Hot to Trot
What to do with a crisper drawer full of odds and ends that weren’t thrown into some other dish this during the week? Well, if it were a chilly autumn Saturday afternoon, I would have most eagerly put on a pot of stew to simmer. But since it’s still August and keeping the stove on for more than 20 minutes means a torturous death, I thought I’d try something else.
D pesters me on an almost daily basis now to make something for him and not for the blog. You see, as dear a man as he is, he doesn’t have the most wide ranging of tastes. So most of the dishes I prepare to post on the blog are to “exotic” for his preferences. So is that I sometimes feel like I need to find more kid-friendly recipes to put on here. Not that I’m trying to sucker punch him by making reference to kids…it’s just that his level of pickiness as an eater rivals that of a 10 year-old’s. So when I came across this recipe in one of my most dog-earred cookbooks, I knew that despite it’s odd greek name, it’d be the perfect dish to get D to eat his veggies. And to clear out my crisper drawer.
I’ve done zucchini fritters on here earlier this summer, but those were more like a crab cake than these easy greek-style fried slices. The process couldn’t be simpler, and it worked just as well on eggplant as it did zucchini. Apparently the dunking of the vegetables in cold water just before frying is what creates the nice crispy outer layer – almost tempura-like in look and taste. My best piece of advice is to eat them as fast as you can though. The hotter they are, the tastier. Once they cool, they’re kinda boring. But when they’re hot, oh baby!
Kolokithi Tiganito (Greek Zucchini/Squash Fritters)
Adapted from Madhur Jaffrey’s World Vegetarian
1 medium zucchini
1 medium summer squash
1 medium eggplant
*or just use one variety of the above if you’d like
1 t. salt
1 c. all-purpose flour
pinch of salt and pepper
3/4 c. peanut or canola oil for frying
Slice vegetables into thin rounds, about 1/3 inch thick. Put them in a bowl and sprinkle generously with 1 teaspoon of salt. Toss to coat evenly and allow to sit for about an hour. Drain thoroughly and spread slices in a sinlge layer on paper towel. Cover tops with more paper towel and press to dry completely.
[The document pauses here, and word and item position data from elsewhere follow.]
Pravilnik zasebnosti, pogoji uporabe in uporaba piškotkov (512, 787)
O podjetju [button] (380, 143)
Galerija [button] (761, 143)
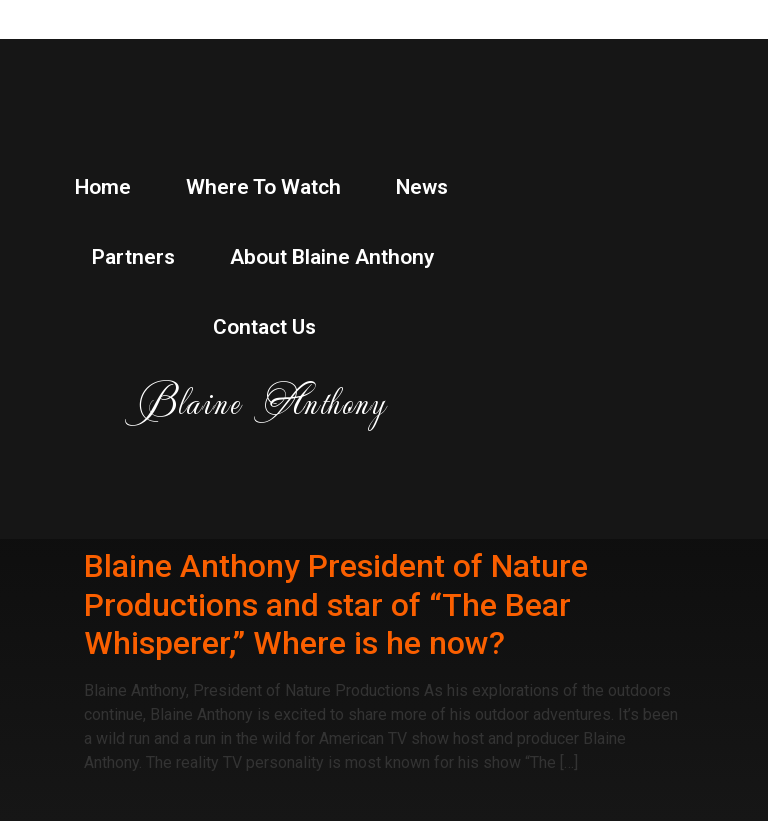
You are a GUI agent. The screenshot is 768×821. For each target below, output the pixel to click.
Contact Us (264, 327)
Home (103, 187)
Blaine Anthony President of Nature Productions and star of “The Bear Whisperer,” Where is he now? (336, 604)
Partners (133, 257)
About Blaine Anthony (332, 257)
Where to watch (263, 187)
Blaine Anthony (263, 401)
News (422, 187)
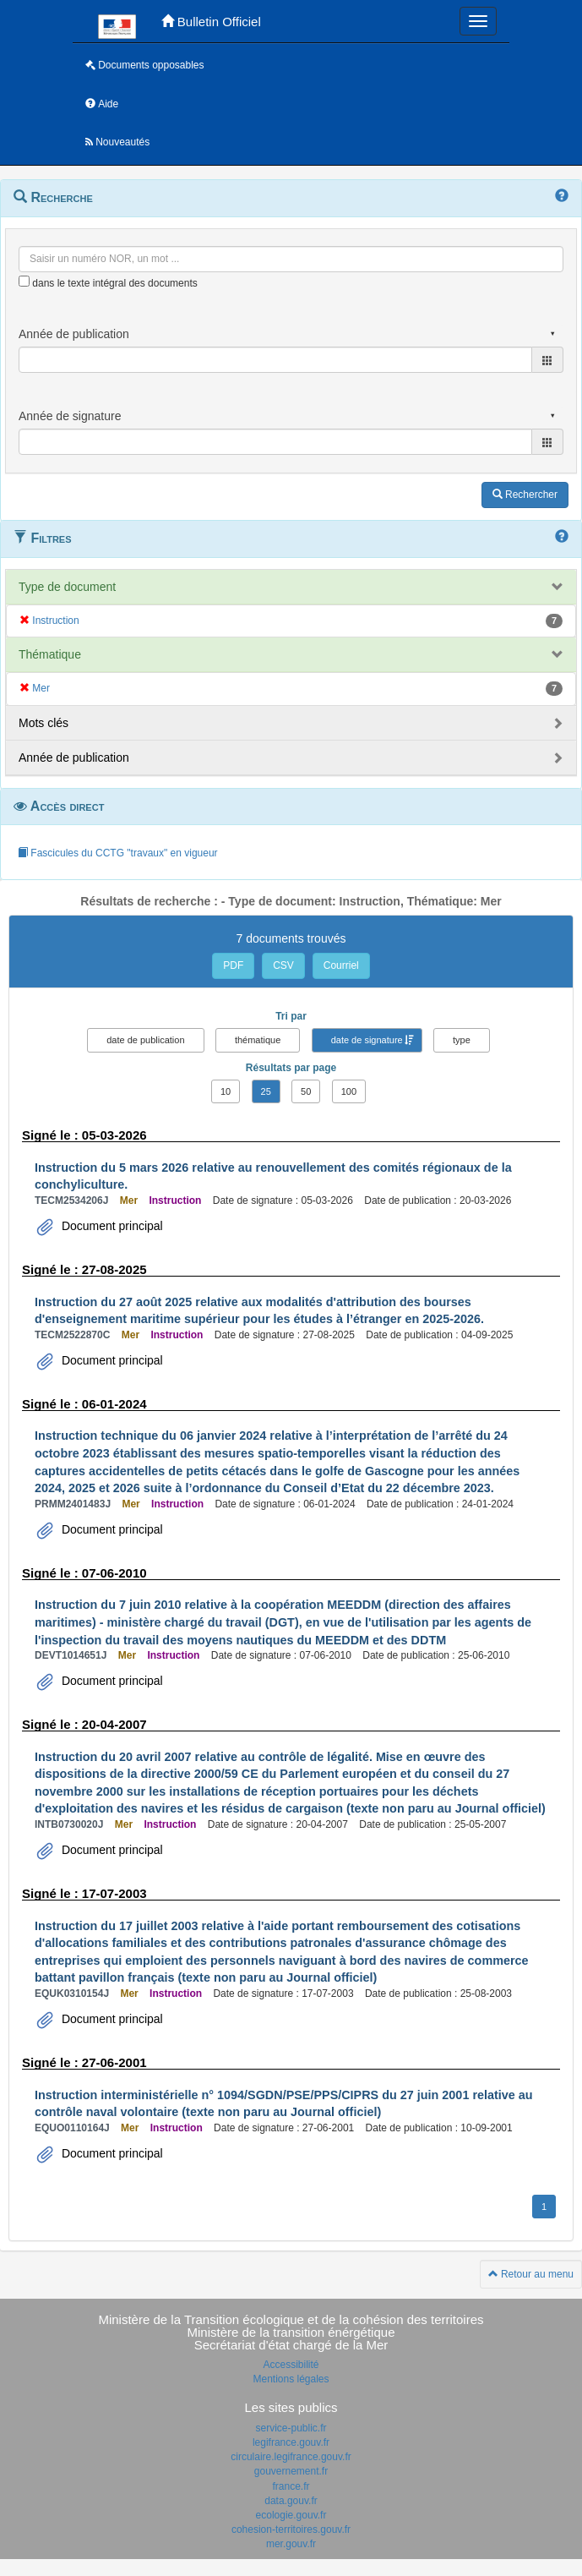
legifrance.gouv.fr (291, 2442)
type (461, 1040)
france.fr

Combine flour with pinch of salt and pepper on a large shallow plate. In a large cereal bowl, place a cup or more of cold tap water. Begin assembling fritters by dredging vegetable slices in flour and putting to the side until all slices are coated in flour. Put oil in skillet over high heat. When oil is good and hot, dunk each flour-coated slice of vegetable very quickly in the cold water before place carefully in the hot oil (be careful as the oil will “spit” at you). Add only as many vegetables will fit in a single layer in the skillet. Allow to fry on one side for 3 minutes or so until golden brown (they will brown so give them a bit longer if they are still pale after 3 minutes). Flip over and allow the other side to brown.
Remove fritters from skillet with a slotted spoon or “spider” and drain on a plate covered with paper towel. Repeat the process until all fritters are fried. Sprinkle plate of hot fritters with a generous pinch of coarse salt and serve immediately with ketcup or greek-style yogurt.